The world we live in now is technologically advanced. However, a danger arises with technology. As a result, it becomes necessary to comprehend the fundamentals of cyber security. It is much more essential for kids because the threat facing their technical abilities is growing daily. Data theft, financial fraud, phishing, and other cybercrimes are now widespread. The demand for cybersecurity has surged as a result.
What is Cybersecurity?
Let’s take a moment to assimilate some fundamental knowledge regarding cyber security before moving on to the main topic of this article. Data protection has become the cornerstone of our existence, and cybersecurity is the technological process through which gadgets and websites of the utmost significance implement cybersecurity safeguards. The CIA trinity, which stands for Confidentiality, Integrity, and Availability, is one of the greatest ways to comprehend the subtleties of cybersecurity. When we discuss secrecy, we mean the condition in which only a particular user group is permitted access to the information. Usually, groups and institutions like the Indian defence forces and others will apply this. This particular set of persons has the authority to change, update, or remove the material at hand thanks to integrity. Accessibility suggests that the system, database framework, etc., should be created in a way that makes them easily accessible. Cybersecurity is crucial if students are to use technology safely and avoid sensitive information from being accessed by uninvited parties.
Common types of cyberattacks:
Each cyberattack is motivated. It could be motivated by money or by a desire for vengeance. A cyberattack may occasionally be concealed as a military technique, while other times it may be more of a political ploy. Cyberattacks may often be very expensive. Therefore, it is crucial to include the types of assaults and the ways they approach your system as one of the technical skills for pupils.
Distributed denial of service, also known as DDoS, man in the middle, email assaults, password attacks, and malware attacks are the main five types of attacks. Let’s get a thorough understanding of each of them.

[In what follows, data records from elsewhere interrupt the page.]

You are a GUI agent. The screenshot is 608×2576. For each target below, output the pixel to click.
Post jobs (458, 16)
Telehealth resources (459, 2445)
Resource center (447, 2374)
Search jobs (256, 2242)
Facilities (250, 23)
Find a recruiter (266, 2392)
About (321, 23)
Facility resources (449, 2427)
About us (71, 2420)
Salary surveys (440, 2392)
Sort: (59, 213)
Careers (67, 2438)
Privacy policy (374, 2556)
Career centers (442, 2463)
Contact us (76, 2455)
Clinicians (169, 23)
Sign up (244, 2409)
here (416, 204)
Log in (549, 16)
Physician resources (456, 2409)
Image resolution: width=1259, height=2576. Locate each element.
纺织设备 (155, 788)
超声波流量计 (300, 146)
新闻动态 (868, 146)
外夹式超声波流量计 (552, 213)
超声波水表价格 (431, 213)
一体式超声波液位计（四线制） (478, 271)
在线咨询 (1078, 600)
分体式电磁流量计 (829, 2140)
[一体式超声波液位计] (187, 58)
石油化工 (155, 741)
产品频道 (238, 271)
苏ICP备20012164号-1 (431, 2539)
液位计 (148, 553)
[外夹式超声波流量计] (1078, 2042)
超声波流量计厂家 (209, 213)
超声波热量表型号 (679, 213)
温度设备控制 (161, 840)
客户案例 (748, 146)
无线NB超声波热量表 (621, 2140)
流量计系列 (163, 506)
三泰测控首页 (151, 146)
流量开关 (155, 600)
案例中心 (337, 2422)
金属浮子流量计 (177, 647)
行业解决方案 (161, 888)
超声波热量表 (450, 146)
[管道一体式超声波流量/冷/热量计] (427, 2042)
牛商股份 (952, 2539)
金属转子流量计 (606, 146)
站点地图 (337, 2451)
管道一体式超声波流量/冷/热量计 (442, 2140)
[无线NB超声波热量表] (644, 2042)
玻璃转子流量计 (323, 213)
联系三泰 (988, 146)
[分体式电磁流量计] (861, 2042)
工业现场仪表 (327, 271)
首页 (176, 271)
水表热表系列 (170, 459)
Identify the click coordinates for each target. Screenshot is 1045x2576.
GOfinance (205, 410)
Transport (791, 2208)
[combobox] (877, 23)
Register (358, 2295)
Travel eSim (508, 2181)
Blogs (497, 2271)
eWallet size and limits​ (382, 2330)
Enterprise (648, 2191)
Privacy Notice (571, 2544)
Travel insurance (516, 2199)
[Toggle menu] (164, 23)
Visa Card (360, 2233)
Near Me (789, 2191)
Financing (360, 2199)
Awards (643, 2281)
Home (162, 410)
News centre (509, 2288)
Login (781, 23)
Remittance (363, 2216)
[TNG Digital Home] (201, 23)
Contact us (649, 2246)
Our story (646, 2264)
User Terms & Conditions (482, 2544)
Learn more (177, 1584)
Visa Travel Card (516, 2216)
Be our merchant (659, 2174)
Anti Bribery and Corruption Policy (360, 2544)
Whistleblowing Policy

1. DDoS, or distributed denial of service
Having trouble accessing a website Internet usage? Well, occasionally, internet traffic is generated artificially. A website has a botnet controller that manages every bot that is connected to it. The hacker commands all the bots in the botnet to assault a server or website so that it is swamped with traffic. The hacker considers himself successful as soon as you can’t access a website. This is a distributed denial of service, or DDoS, cyberattack.
2. Man in the Middle
Let’s say you want to make an online payment, so you connect to your bank and complete the transaction. The CVV and payment card information must now be entered in order to complete the purchase. The hacker can impersonate you and see your transaction at that same moment. Your personal information will become available to the hacker as soon as you enter it. This can be referred to as the “man in the middle” and opens the door for financial fraud.
3. Password attack
To break a password, one uses a password assault. Five different types of password attacks exist:
Remember the log table you used in school for calculations involving physics or chemistry? In that they display pre-generated hash values that can be used to decipher passwords, rainbow tables are comparable to log tables in this regard.
A keylogger is a device that records keystrokes made on a keyboard. Using a keylogger, your account information and password can be simply retrieved.
- Dictionary attack: Using this technique, every password is input after being run through a dictionary.
- Brute force – There is no minimum required to login to a profile or start a transaction in this case. It takes a lot of time because you have to try entering every password in this trial-and-error manner.
- Shoulder surfing – is a common practise at cybercafés and other public areas when the hacker peers over your shoulder to your keyboard to see your passwords and account information.
4. Email assault
Three categories can be used to categorise email attacks:
- Phishing: The attacker often sends email as the bait. It incites people to divulge their information. A customer of ABC bank would likely click the link and provide the information. Banks do not send emails like this; these are always phishing scams.
- Spoofing: The attacker sends you an email that claims to be from a respectable company or person while actually coming from another person or organisation. Always ensure that the person sending the email is who he claims to be by asking him one more time.
- Attachments to emails: In this type of attack, the hacker sends you an email with a file attached. Your entire system is compromised the moment you download these attachments.
5. Malware Attack
Malicious software or programmes that damage or impair computers are known as malware. They come in three varieties: Trojan horses, worms, and viruses. They enter your system through documents, online downloads, unsecured network connections, email attachments, and malicious advertisements. They can also enter through removable media like a pendrive or CD.
Make sure you don’t click on any suspicious links or download any dubious attachments or advertisements to protect your system from cyberattacks. Additionally, you can activate the Windows Defense Firewall to shield your system from potential threats and viruses. Nowadays, most users choose antivirus programmes that assist in spotting threats as soon as they attempt to enter the system. The next time you browse the internet, use cautious. So, that’s all the fundamental knowledge a student has to be aware of about cyber security.
No matter how advanced your child is on the internet, it is your responsibility to make their online presence as safe as possible. Having a sit-down mundane talk will not be very effective, hence it’s recommended to adopt a more fun approach that’s appealing to children. If you try to speak in their language, they are more likely to listen and pay attention.